Осторожно продвигаясь вперед, путники благополучно въехали во двор. Но прошло еще много времени, прежде чем усилия Рэвенсвуда, громко стучавшего в низкую входную дверь, увенчались успехом, хотя он не переставал звать Калеба, приказывая ему отпереть калитку и впустить их.
– Старик, должно быть, уехал, или с ним приключился обморок, – сказал наконец владелец этого мрачного жилища. – Даже семь эфесских отроков проснулись бы от такого грохота[53 - …семь эфесских отроков проснулись бы… – Как рассказывается в одной из ранних христианских легенд, семь юношей христиан из Эфеса скрылись от преследований в пещере и были там замурованы. Проспав двести тридцать лет, они вышли из пещеры живыми и невредимыми.].
Наконец послышался робкий, дрожащий голос:
– Мастер Рэвенсвуд, мастер Рэвенсвуд, это вы?
– Я, Калеб, я, отворите же поскорее.
– Вы ли это или дух ваш? Уж лучше бы мне явилось полсотни дьяволов, чем призрак моего господина или даже бессмертная его душа. Прочь! Прочь! Будь вы стократ мой господин, я не пущу вас, если вы не человек из плоти и крови.
– Да я же это, я, глупый старик, – возразил Рэвенсвуд. – Из плоти и крови, живой, хотя и полумертвый от холода.
Свет в верхнем окне исчез и, постепенно снижаясь, замелькал то в одной, то в другой бойнице – очевидно, Калеб, несший лампу, спускался по винтовой лестнице, устроенной в одной из угольных башенок старого замка. Он шел очень медленно, и это вызвало несколько нетерпеливых восклицаний Рэвенсвуда и немало проклятий у его менее терпеливого и более пылкого спутника. Но прежде чем отодвинуть засов, слуга снова заколебался и еще раз спросил, действительно ли люди, а не бесплотные духи просят пустить их в замок в столь поздний час.
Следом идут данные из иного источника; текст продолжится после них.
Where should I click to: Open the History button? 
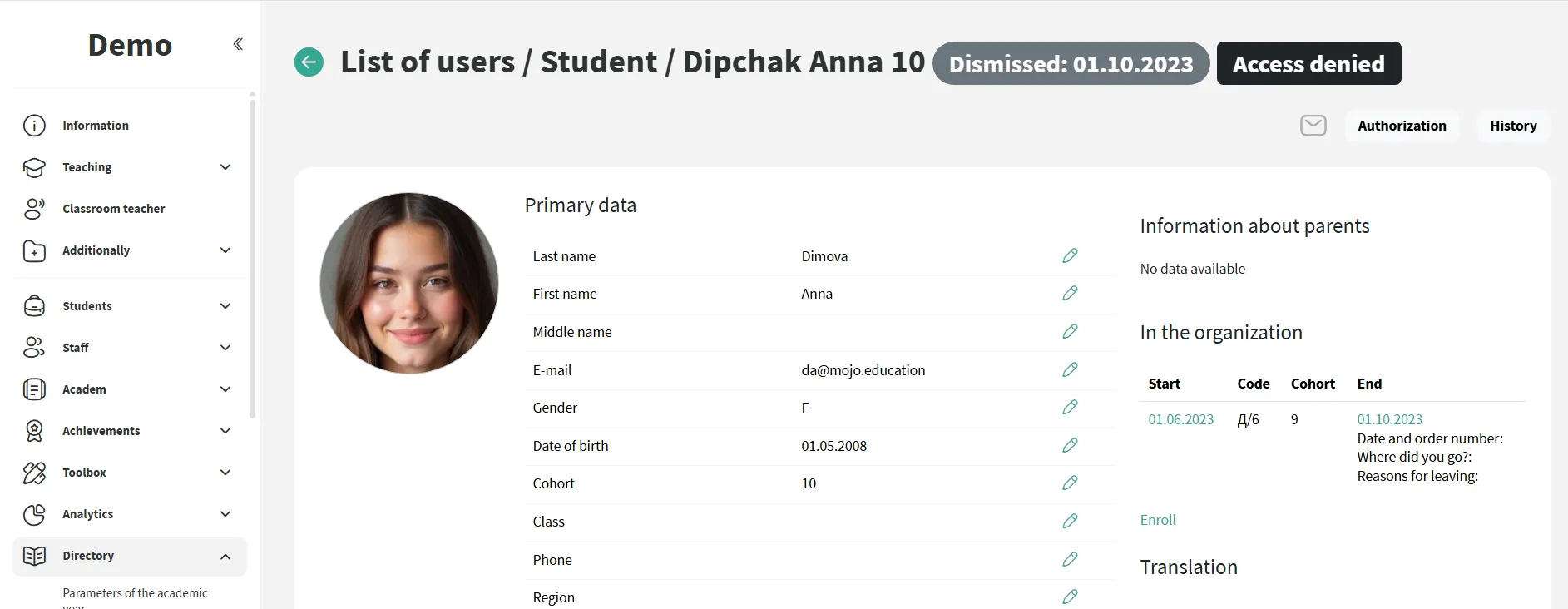tap(1513, 126)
– Если бы я мог до тебя добраться, старый дурак, – воскликнул Бакло, – я бы тебе показал, какой я бесплотный дух.
– Отворяйте, Калеб, – приказал Рэвенсвуд более мягким тоном: во-первых, он привык уважать верного старого слугу, а во-вторых, возможно, понимал всю бесполезность угроз, пока между ними и Калебом находилась крепкая дубовая дверь, окованная железом.
Наконец, приподняв дрожащей рукой железный засов, Калеб отворил тяжелую дверь и предстал перед путниками. Это был худой, белый как лунь старик с большой лысиной и крупными чертами лица, особенно четко выступавшими при свете мерцавшей лампы, которую он держал в правой руке, тогда как левой заслонял пламя от ветра. Испуганно-почтительные взгляды, которые он бросал вокруг себя, резкий контраст между ярко освещенным лицом и закрытыми тенью сединами могли бы послужить сюжетом для превосходной картины; но наши путешественники горели нетерпением укрыться от надвигавшейся бури, а потому не стали предаваться созерцанию его живописной внешности.
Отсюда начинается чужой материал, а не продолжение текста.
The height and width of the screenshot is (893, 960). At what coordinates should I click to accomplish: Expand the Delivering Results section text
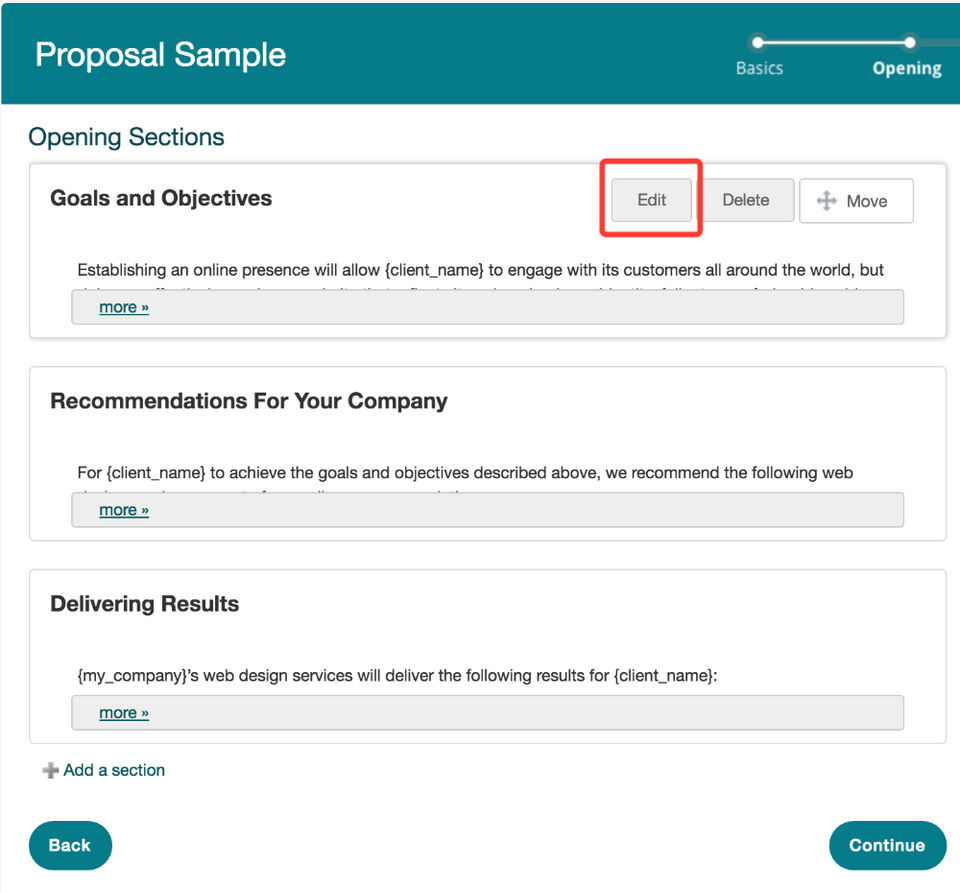click(x=124, y=714)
– Вы ли это, мой дорогой господин, вы ли это? – воскликнул старый слуга. – Горе мне! Заставить вас дожидаться у ворот вашего собственного замка; но кто бы мог подумать, что вы возвратитесь так скоро, а с вами незнакомый джентльмен… – Тут Калеб прервал свою речь и заметил, так сказать, в сторону, обращаясь к кому-то внутри замка и явно не предназначая своих слов для тех, кто ждал во дворе: «Эй, Мизи, Мизи, пошевеливайся, ради бога! Скорее разведи огонь! Возьми старый трехногий стул, возьми что угодно, лишь бы горело». – Боюсь, у нас мало припасов: мы ждали вас не раньше чем через несколько месяцев. Уж тогда бы постарались принять вас, как подобает вашему высокому званию и рождению. Но что поделаешь…
– Что поделаешь, Калеб, – прервал его Рэвенсвуд. – Наши лошади нуждаются в отдыхе, да и мы тоже. Надеюсь, вы не огорчены тем, что я возвратился раньше, чем собирался?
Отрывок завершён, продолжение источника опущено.